Lana Del Rey, if you couldn’t tell.
Apple live stream

“We’re really honored to be performing for Apple,” she said, after hugging Tim Cook. “It’s really important to the way we make music, that we record, whether at home or in the studio.” It should not escape any of us that Lana Del Rey’s primary artistic interest for the bulk of her career has been embodying and thereby dissecting American iconography. Or that she does have an iPhone!

Steve Jobs used to trace his interest in functional, clean design back to the modernist tract houses in California’s 1950s working-class subdivisions — the simple, open, well-lit concrete and exposed-beamwork homes he grew up in, envisioned by Joseph Eichler. “Eichler did a great thing,” he told his biographer, Walter Isaacson. “His houses were smart and cheap and good. They brought clean design and simple taste to lower-income people. I love it when you can bring really great design and simple capability to something that doesn’t cost much.
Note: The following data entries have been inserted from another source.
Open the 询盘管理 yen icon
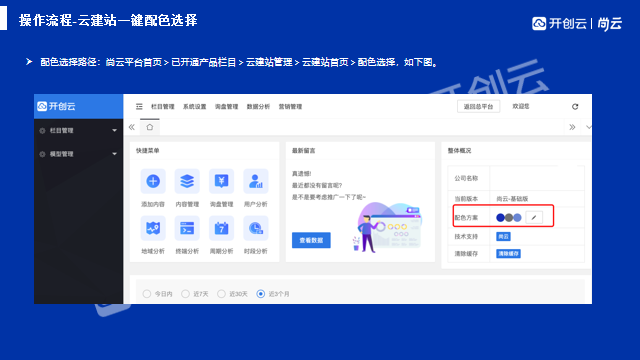 pyautogui.click(x=221, y=181)
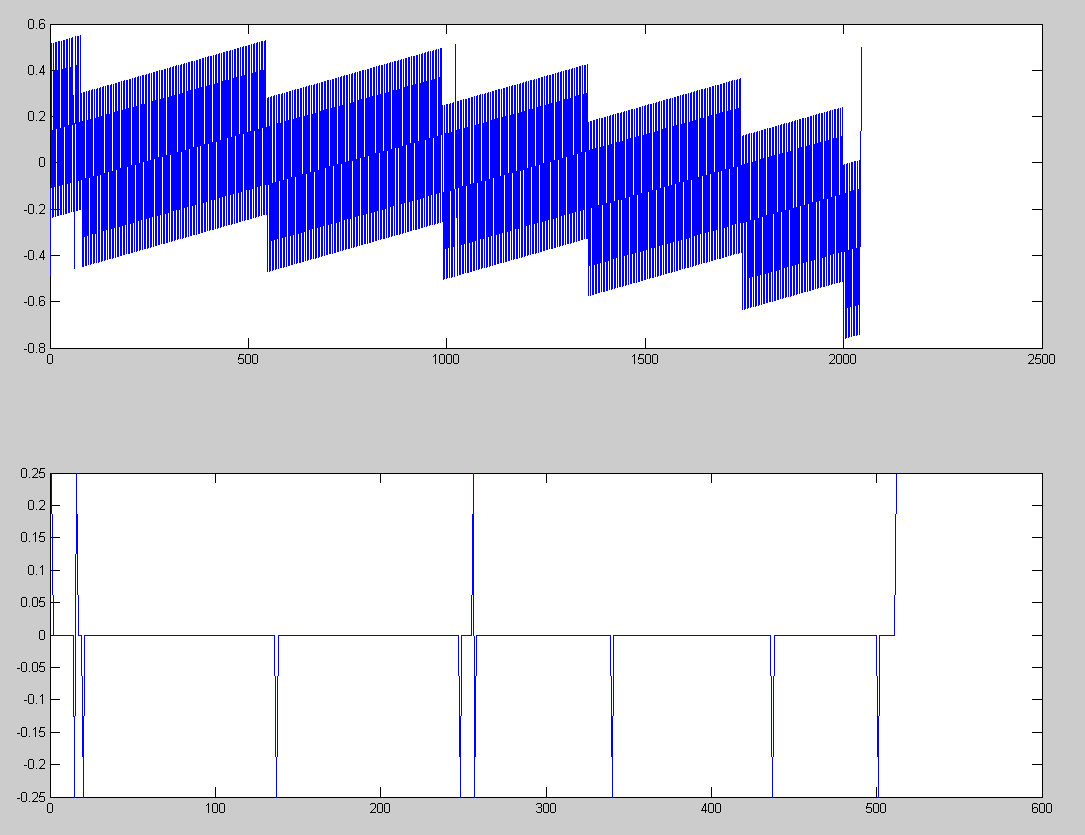Click the 1500 x-axis label on upper plot

coord(644,358)
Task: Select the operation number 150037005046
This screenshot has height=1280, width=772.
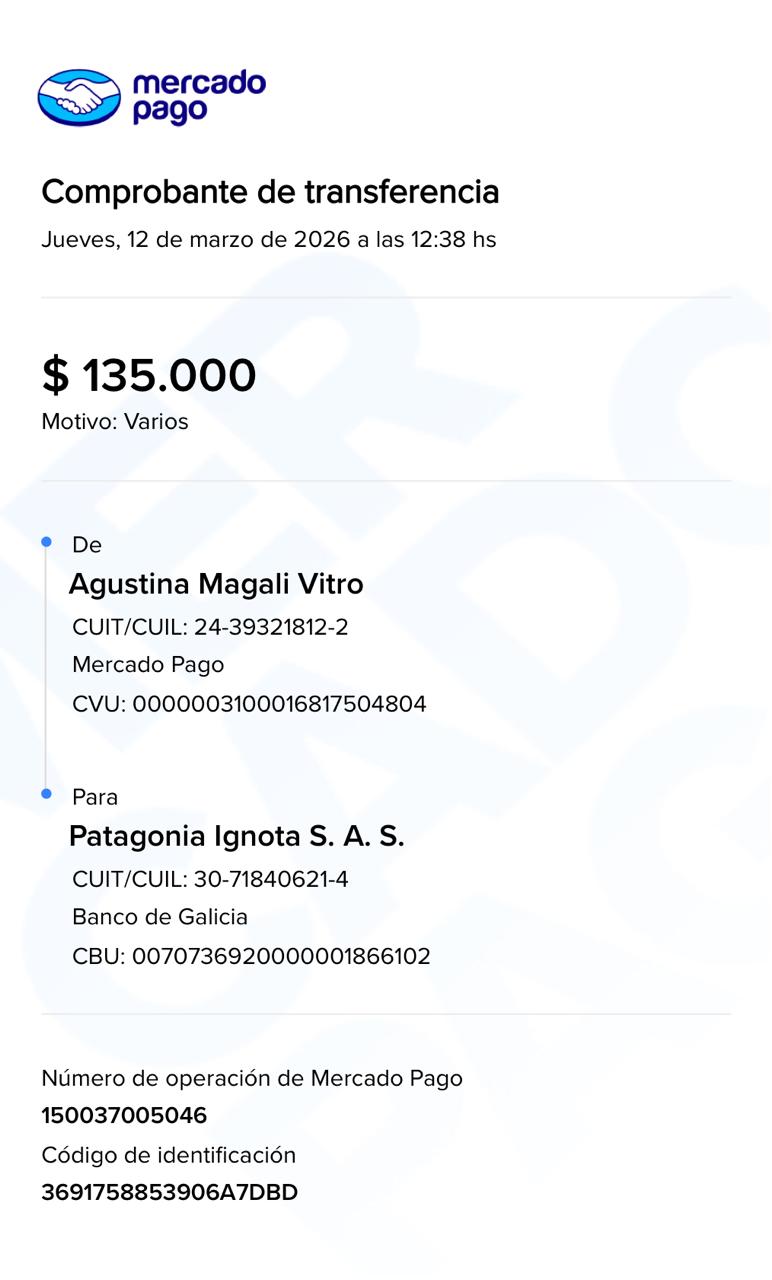Action: 124,1116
It was the original vision for Apple.”

In 2016, for the New York Times Magazine, Kyle Chayka wrote about “the oppressive gospel of minimalism” and the Silicon Valley elite’s interest in techno-asceticism, a kind of “Zen monkhood” in which people pare down their lives to the bare essentials — meaning, their sleek devices and nothing else. “Do I own the right things?” he asked. “Have I jettisoned enough of the wrong ones?” Thrown to Apple, those questions have an easy answer.

Jobs’s dream of a functional, affordable mass-market design has come true in that the iPhone, though it now costs more than $1,000, is not a luxury: It is all but necessary for effective participation in society. A MacBook is similarly not a luxury; it is standard-issue at colleges and workplaces, and owning one makes it much easier to use your iPhone. The new $799 iPad Pro is not a luxury either, VP of hardware engineering John Ternus argued on Tuesday — it’s as powerful as any laptop, and its 102 other-Apple-device-attracting magnets make it part of a “perfect system.”

But that’s not minimalism — not really, not at all. Apple, the company argues each time it appears in public, is sort of like your church, your school, your city, and your heart. It is simple, and functional, I guess, in that it puts everything about the human experience into the hands of one corporation. Very, very clean.